*DIRECTIONS:* From the city dust passage, write out word for word the stretch that begins at "9. Tackle City" and stops after "be taken up.".

9. Tackle City Dust through Urban Local Bodies

  • Mitigate city dust by:
    • Undertaking reforestation and afforestation drive along roadsides and medians.
    • Covering landfills with vegetation.
    • Planting vertical gardens using pollution absorbing plant varieties on the pillars of over-bridges/flyovers.
    • Identifying such over-bridges/flyovers where plantation drive in spaces below can be taken up.
    • Constructing footpaths and pavements alongside road by ULBs, PWD and NHAI.
    • Relocating brick kilns further away from cities.
    • Eliminating manual sweeping of roads and the side areas of roads.
    • Prioritizing identification of sites with silt and garbage on the side of the drains and its removal. Silt removed can be used in road embankments.
    • Undertake mechanical dust removal: Mechanical dust removal, by, for example, deploying dust absorbing and water spraying vehicles on roads, or mechanized road sweeping machines.

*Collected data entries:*
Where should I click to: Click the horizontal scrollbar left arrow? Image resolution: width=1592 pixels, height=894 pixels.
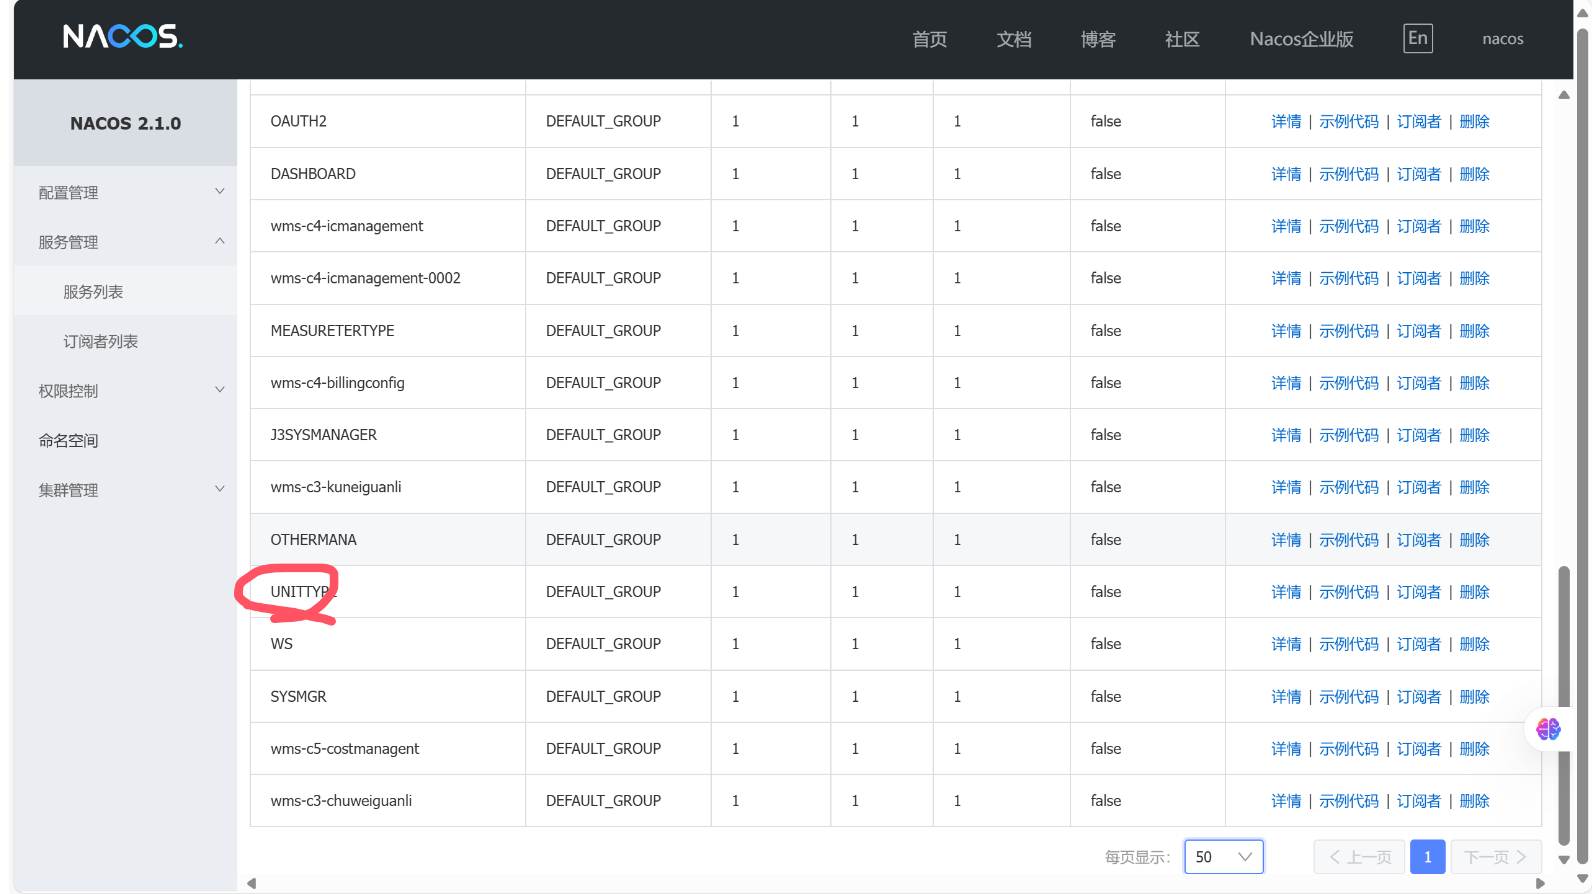point(252,883)
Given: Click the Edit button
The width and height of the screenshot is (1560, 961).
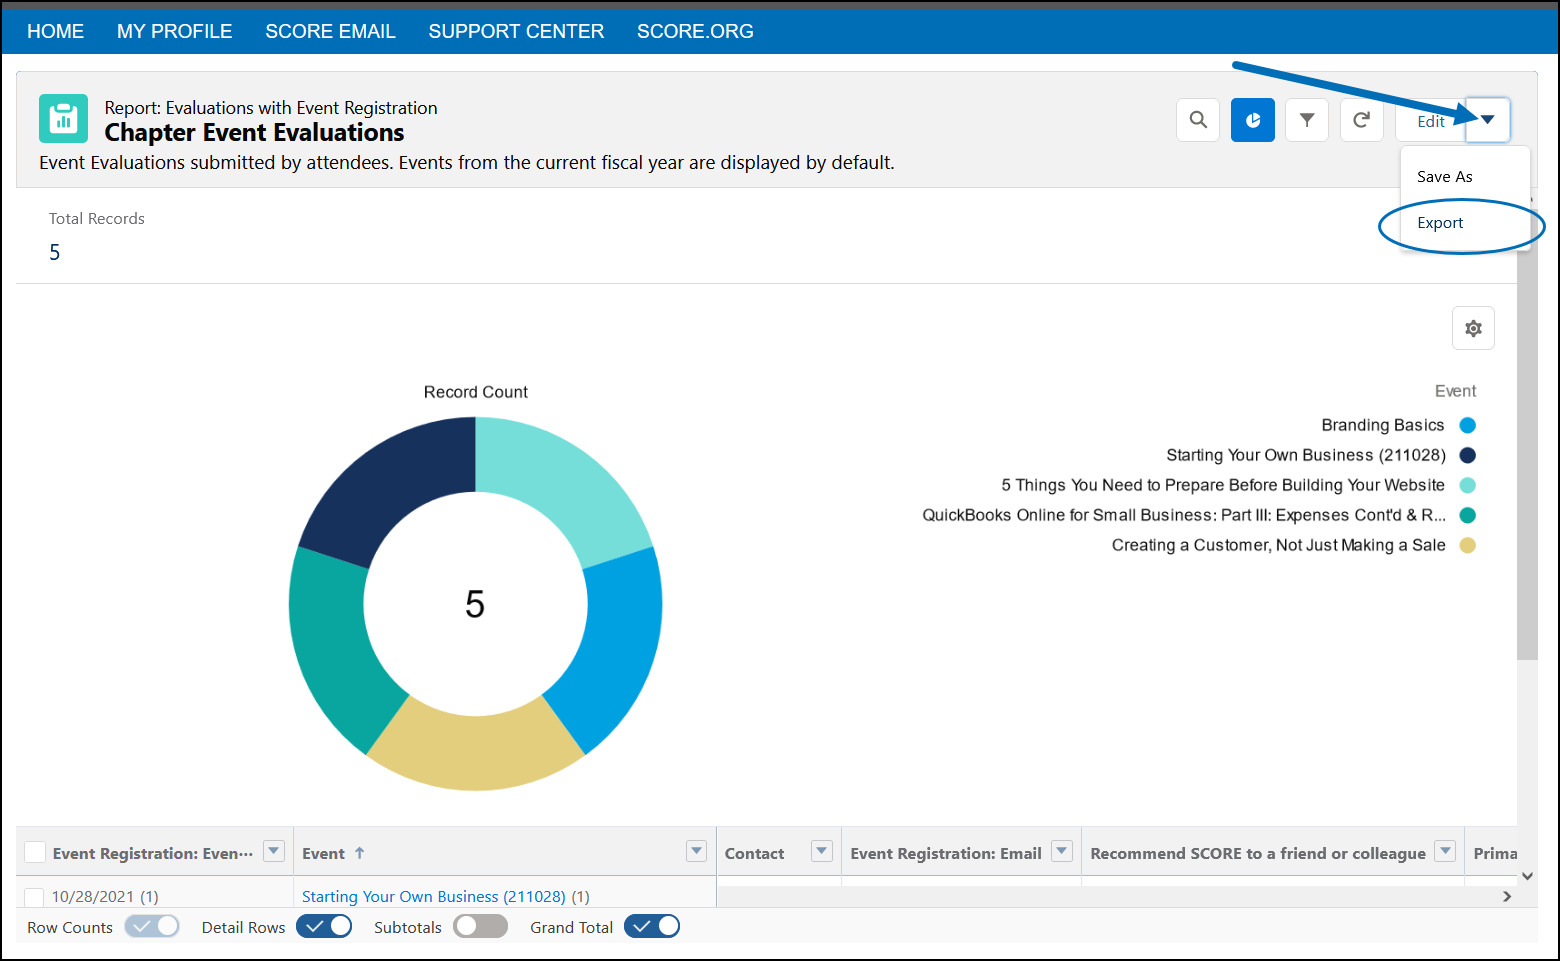Looking at the screenshot, I should (1430, 121).
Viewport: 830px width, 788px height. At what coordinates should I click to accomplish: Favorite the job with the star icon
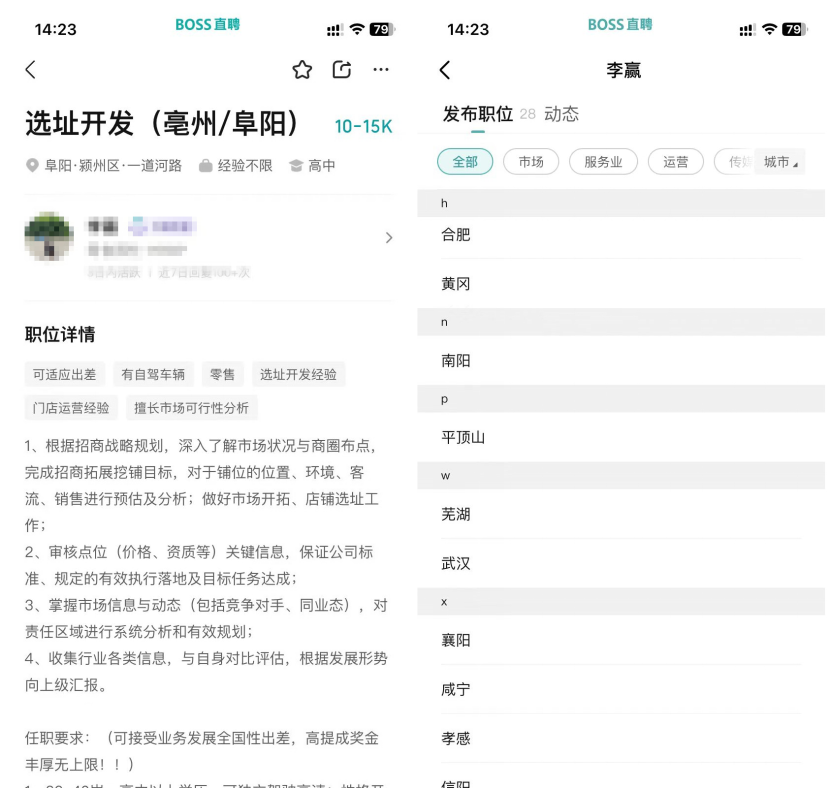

*EXERCISE ANSWER:*
9. Tackle City Dust through Urban Local Bodies

  • Mitigate city dust by:
    • Undertaking reforestation and afforestation drive along roadsides and medians.
    • Covering landfills with vegetation.
    • Planting vertical gardens using pollution absorbing plant varieties on the pillars of over-bridges/flyovers.
    • Identifying such over-bridges/flyovers where plantation drive in spaces below can be taken up.